Die HCR hat eine Förderung in Höhe von 3,14 Millionen Euro vom Bundesministerium für Verkehr erhalten, um ihre Elektrobusflotte zu erweitern. Mit der Förderung schafft der Mobilitätsdienstleister in den Jahren 2027 und 2028 insgesamt 14 Elektrobusse an.
Ich freue mich sehr über diese Förderung des Bundes. Mit den neuen Elektrobussen geht die HCR ihren Weg zu einer modernen, lärmschützenden und nachhaltigen Mobilität von morgen konsequent weiter“, betont Oberbürgermeister Dr. Frank Dudda.
HCR-Geschäftsführer Karsten Krüger ergänzt: „Die durch die Förderung ermöglichten 14 neuen Elektrobusse sind ein wichtiger Baustein unseres Umstiegs auf klimafreundliche Elektromobilität. Die Unterstützung durch den Bund sendet ein starkes Signal und verdeutlicht, dass wir uns damit auf dem richtigen Weg befinden.“
Aktuell besteht die Elektrobusflotte der HCR aus sieben emissionsfreien Fahrzeugen. Anfang 2027 folgen weitere vier neue Solo-Elektrobusse. Zusammen mit den 14 weiteren klimafreundlichen Fahrzeugen wird die gesamte HCR-Flotte aus 74 Bussen 2028 bereits zu einem Drittel elektrisch unterwegs sein.
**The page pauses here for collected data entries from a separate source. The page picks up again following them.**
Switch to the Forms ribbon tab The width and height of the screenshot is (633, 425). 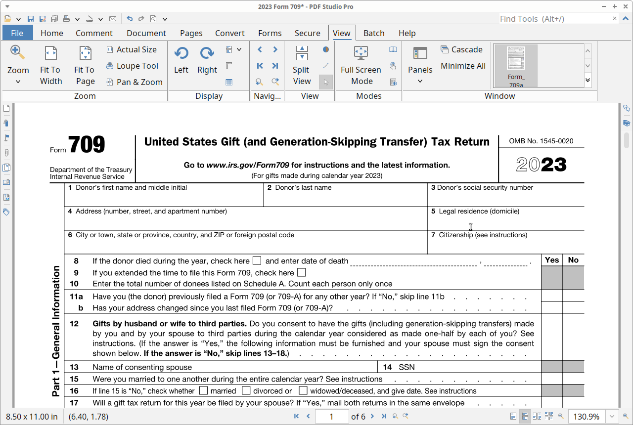pyautogui.click(x=270, y=33)
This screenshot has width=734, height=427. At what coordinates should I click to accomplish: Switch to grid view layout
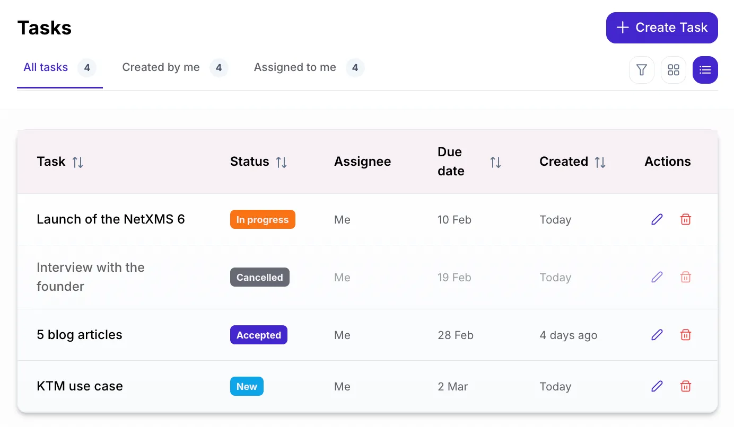(x=674, y=69)
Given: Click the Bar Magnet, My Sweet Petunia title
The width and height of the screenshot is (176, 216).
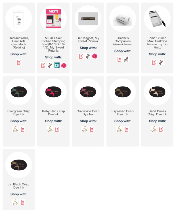Looking at the screenshot, I should click(x=88, y=39).
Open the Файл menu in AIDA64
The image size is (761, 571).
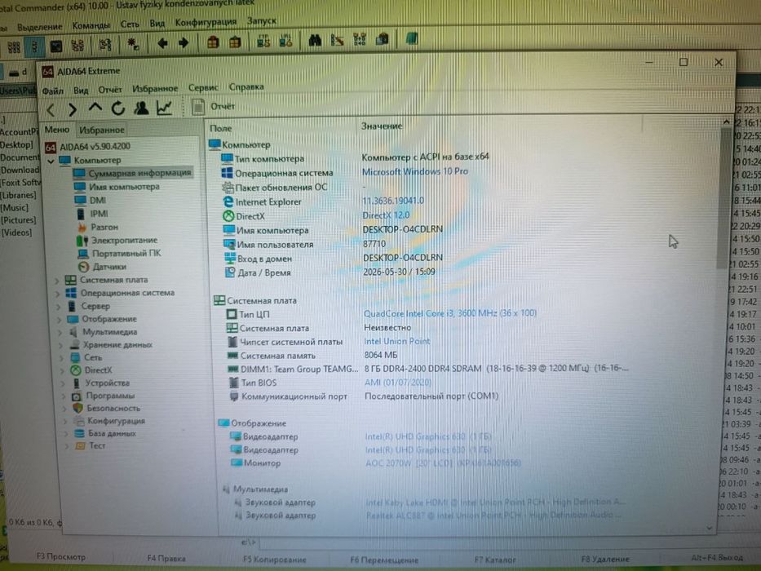[x=52, y=91]
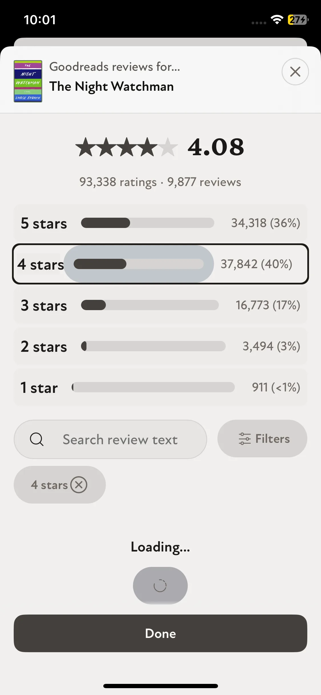
Task: Close the Goodreads reviews sheet
Action: 295,72
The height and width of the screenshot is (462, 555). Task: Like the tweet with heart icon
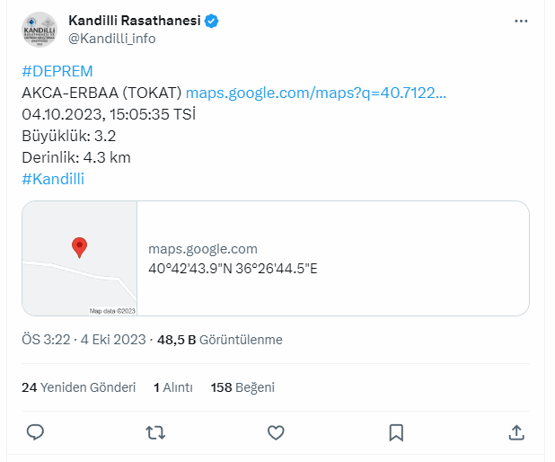click(x=276, y=432)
Das Projekt wird im Rahmen der „Richtlinie zur Förderung alternativer Antriebe im Schienenverkehr / von Bussen im Personenverkehr“ durch das Bundesministerium für Verkehr (BMV) gefördert. Die Förderrichtlinie wird von der NOW GmbH koordiniert und durch den Projektträger Jülich (PtJ) umgesetzt.
Hintergrund
Im Jahr 2023 fasste der HCR-Aufsichtsrat den Beschluss, als Hauptantriebstechnologie künftig auf batteriebetriebene Elektromobilität zu setzen. Mit der kontinuierlichen Beschaffungsstrategie wird die Busflotte der HCR perspektivisch vollständig emissionsfrei sein.
Um die Voraussetzungen für diese vollständige Elektrifizierung zu schaffen, hat die HCR im Januar 2025 vom Land Nordrhein-Westfalen einen Förderbescheid in Höhe von rund 6,5 Millionen Euro für den Umbau ihres Betriebshofes erhalten. Die Umbauarbeiten befinden sich inzwischen in den letzten Zügen.